Using gmpy2 requires conversion between Python int and gmpy2.mpz type. Not to mention the need to download and possibly compile a pretty big package.

And isn’t “decimal” about arbitrary-precision floating-point arithmetic?

Hi Tim,

Speaking on behalf of the many Python users who (for various reasons)
have not or can not installed GMP, but nevertheless appreciate Python
bignums and relatively fast multiplication, please don’t regret adding
Karatsuba.

We are grateful for your work and have never been disappointed that
multiplication in pure Python is too fast or wished it were slower.

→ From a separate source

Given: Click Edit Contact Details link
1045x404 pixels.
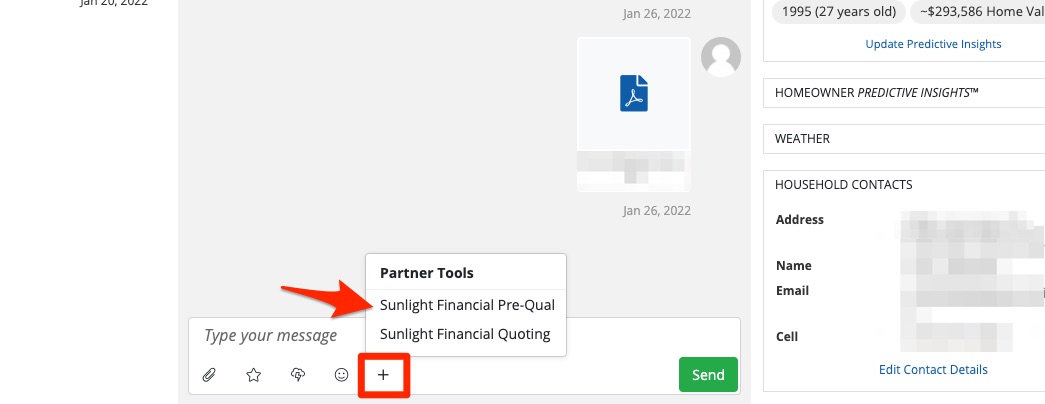Looking at the screenshot, I should (x=933, y=370).
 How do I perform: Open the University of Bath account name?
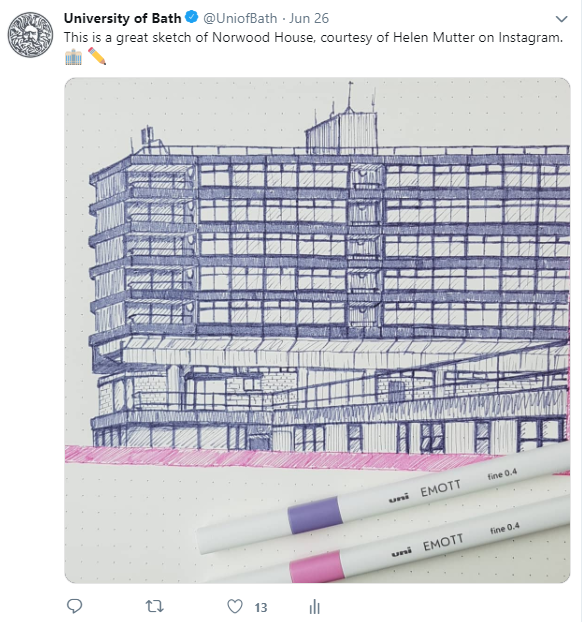[x=122, y=18]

I don’t think that maintaining the Karatsuba code has been a constant
drain on your time. Am I wrong?

I remember (only just!) the discussion on comp.lang.python (I think it
was?) when you added Karatsuba. In the decades since, I think I can
count the number of proposals to improve the algorithm on the fingers of
one finger wink so that argues against your statement that “there is
no end to this”. I think that one update to the multiplication algorithm
every two decades hardly counts as churn.

And finally, with respect, you’re not as young as you were twenty years
ago. If there are only two numeric experts working on CPython (you and
Mark Dickson, apologies if I have missed anyone else) perhaps we should
not be discouraging a newcomer who, just maybe, could carry the
baton when you or Mark retire.

The cost is the effort to review the code before it can go on and the effort to maintain it forever after. Please don’t do this.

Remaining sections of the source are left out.